Football is a victim of a faulty generalization. A faulty generalization is when someone draws a far-reaching conclusion about all or many situations, based on just one or a few observations of that situation. Simply said, some people are jumping to conclusions about football. You may have experienced this bias yourself when you witness others generalize about all people, or all members of a group, based on what they know about just one or just a few people. If we see only white swans, we may suspect that all swans are white. Faulty generalizations may lead to further incorrect conclusions. We may, for example, conclude that citizens of country X are inferior, or that poverty is generally the fault of the poor, or that one sport causes CTE.
We cannot allow a limited data set of research with a narrow bias, to be used to cast a wide conclusion across everyone. This is the faulty generalization of CTE science. Make no mistake, I love my football players more than I love my sport. This means that I seek the truth, and will continue fighting to protect our children's safety by making football safer every year.
To our Opposition, I want to extend the same invitation to you that we have to others. By launching another bill against our sport and children, you continue to take us down a path of conflict. This is not constructive. Instead of attacking us with faulty generalizations, we invite you to work with us. Many of us have been working to make our sport safer for decades. We want to work together for the benefit of our children, and we are prepared to fight if you continue on your current path. Our sport is a gift to our communities. Our coaches are gifts to our sport, and our children are blessed to play youth tackle football. We are ALL on the job to accelerate the advancement of youth tackle football in a medically informed manner. Will you join us in our work to continue making youth tackle football safer, and ultimately all youth sports safer?
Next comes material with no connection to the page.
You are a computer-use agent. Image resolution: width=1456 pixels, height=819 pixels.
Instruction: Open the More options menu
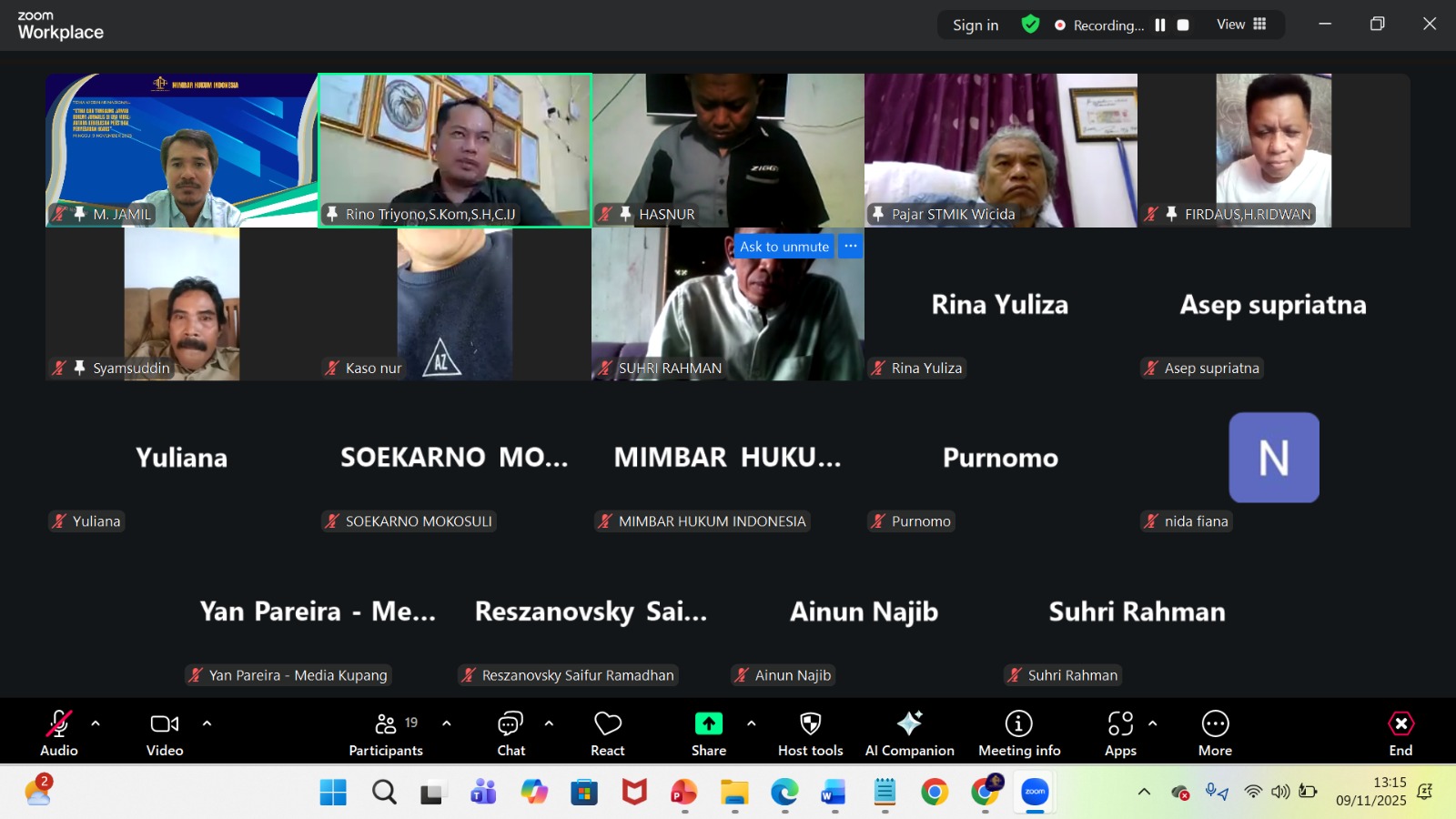pyautogui.click(x=1215, y=733)
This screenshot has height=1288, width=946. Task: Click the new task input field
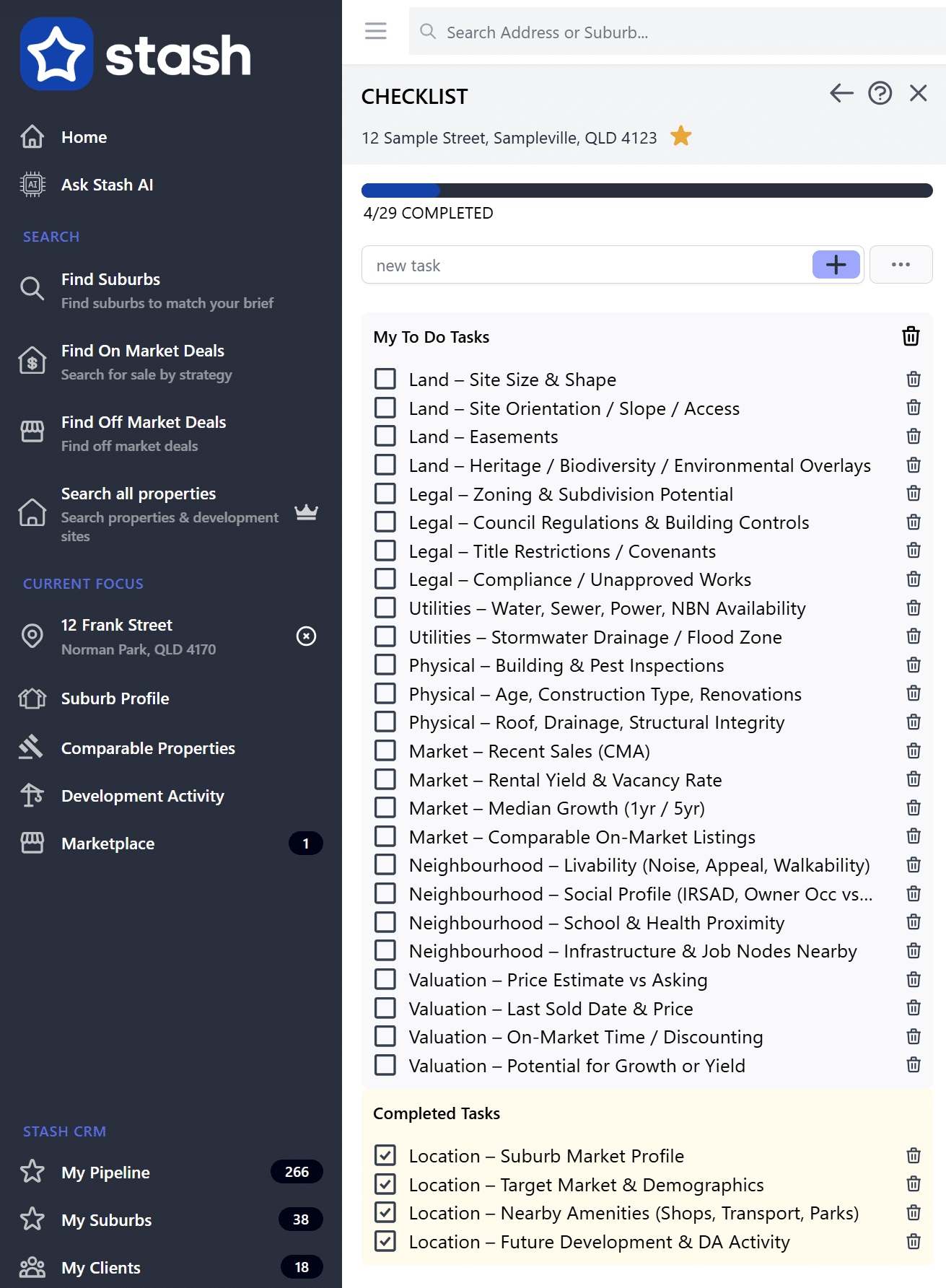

In closing, I am reminded of the eternal wisdom of the late great Dr. Martin Luther King: “Darkness cannot drive out darkness; only light can do that. Hate cannot drive out hate; only love can do that." We are a passionate, disciplined, and committed national fraternity of football, and we want a different path, one influenced by love. Love of scientific truth, love of our children, love of our grandchildren, love of the American way of life in our local communities, and love of the great sport of football!